Gopi Manchuria – An Indian In China? (Cauliflower Indian-Chinese Style)
Gopi is a common name in some parts of India even though I personally do not know anyone called Gopi. Recently however, I met my first Gopi, Gopi Manchuria to be more precise, but let me start at the beginning.
A couple of months back, we were driving down to Cochin from Goa. It had been a long drive and we were tired. It was after sunset and we never drive after sundown if we can avoid it. We had reached the town of Kasarkod and decided to find a place to stay for the night. Being new to the town, it took us a while to find a place that had reasonably comfortable rooms and served food too.
After a shower, we went down to the restaurant only to find that the menu had very few vegetarian dishes on it. It was late, we were tired and just wanted to eat something quickly so we could turn in at the earliest.
It took us two minutes to decide on chapathis, some plain yogurt and one of the four vegetable dishes on the menu, only to have the waiter tell us that "vegetarian is finished"! Apparently, some large group of people had just been in to eat and almost cleaned out their kitchen.
Further discussion with the waiter revealed that they could make us a "Gopi Manchuria", if we were willing to wait a bit. Maybe the long journey had taken a toll on our brains, but it took us five minutes to figure out he was offering us "Gobi Manchurian" and not a one way ticket to the outer reaches of China.
He was talking about Gobi Manchurian, a dish of deep-fried marinated cauliflower dumplings in a soya sauce based gravy, which is synonymous with Chinese food in India. To deconstruct the name, "Gobi" means cauliflower (in Hindi) and the "Manchurian" part of the name is to tell you that this dish is supposedly of Chinese origin!
Any restaurant, no matter how small or unimportant, will have Gobi Manchurian (you might sometimes not recognize it by the spelling) on their menu if they say they are serving Chinese food too.
In fact, my first introduction to this dish was in Palakkad, which was then just about as far away from Chinese influence as possible. My cousin and her husband had taken us out to dinner and this preparation appeared at our table under the name of Gobi Manjuri! I remember our being rather hesitant about trying out what looked like brown coloured lumps in a rather gluey looking sauce, even though we were assured it was good.
Now Gobi Manchurian is as Chinese as I am Martian. I am sure if this was served to anyone from China; they might look askance wondering what funny looking Indian food they were being served.

## CHALLENGE:
Answer these questions from the text about Gobi Manchurian:
1. In which town did the travelers stop for the night on the drive from Goa to Cochin?
2. What does "Gobi" mean in Hindi?
3. Under what name was the dish served in Palakkad?

## STORED ROWS:
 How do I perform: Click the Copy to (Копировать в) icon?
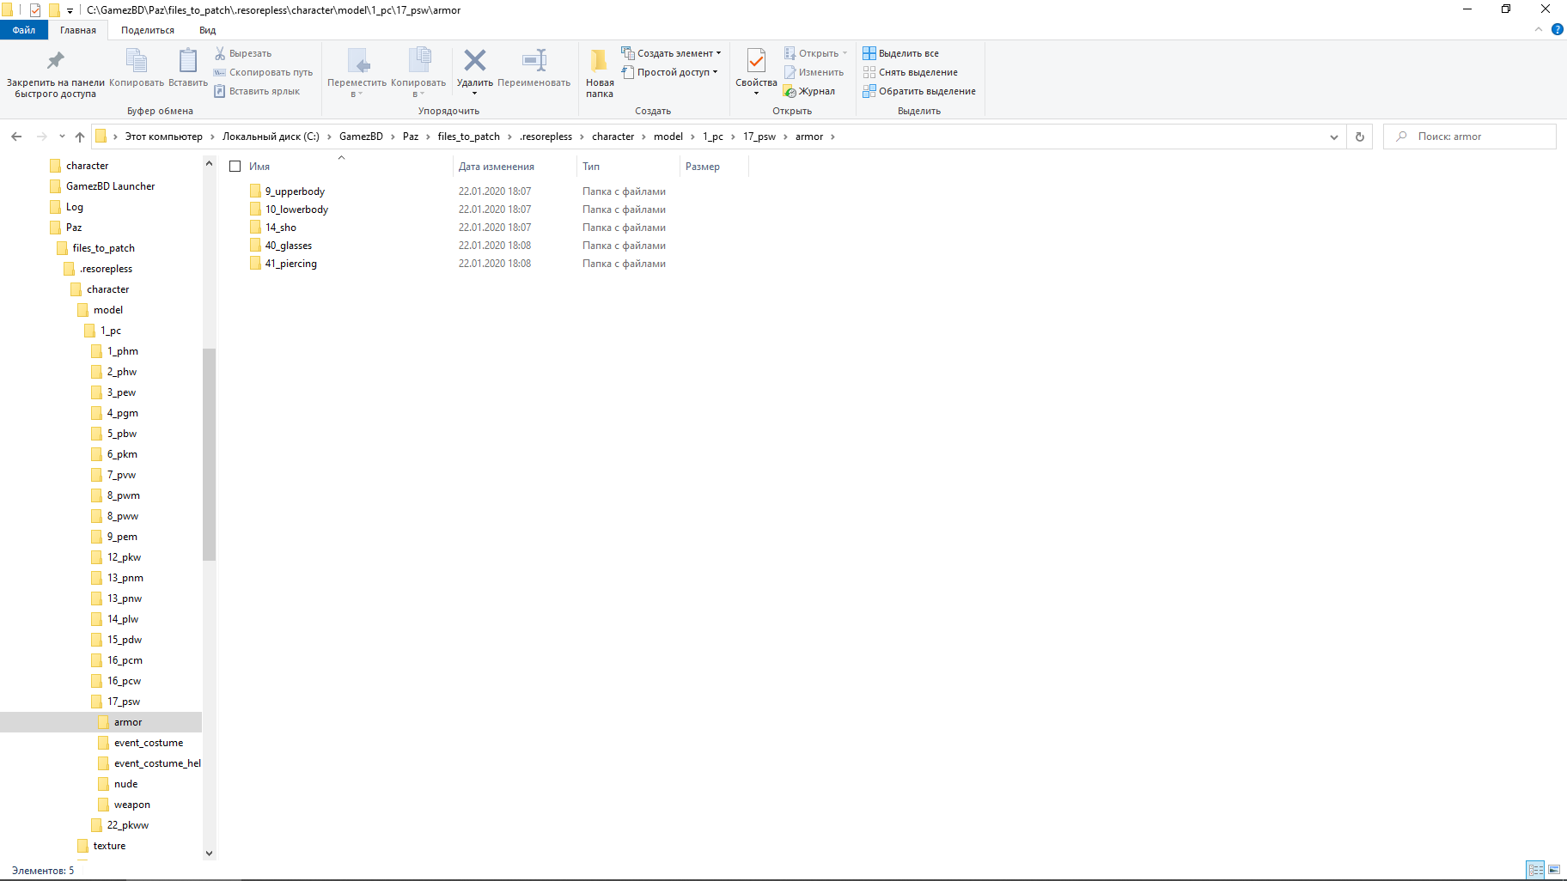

...

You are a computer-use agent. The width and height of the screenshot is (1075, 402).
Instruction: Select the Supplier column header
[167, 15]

## RESULT:
1. Kasarkod
2. Cauliflower
3. Gobi Manjuri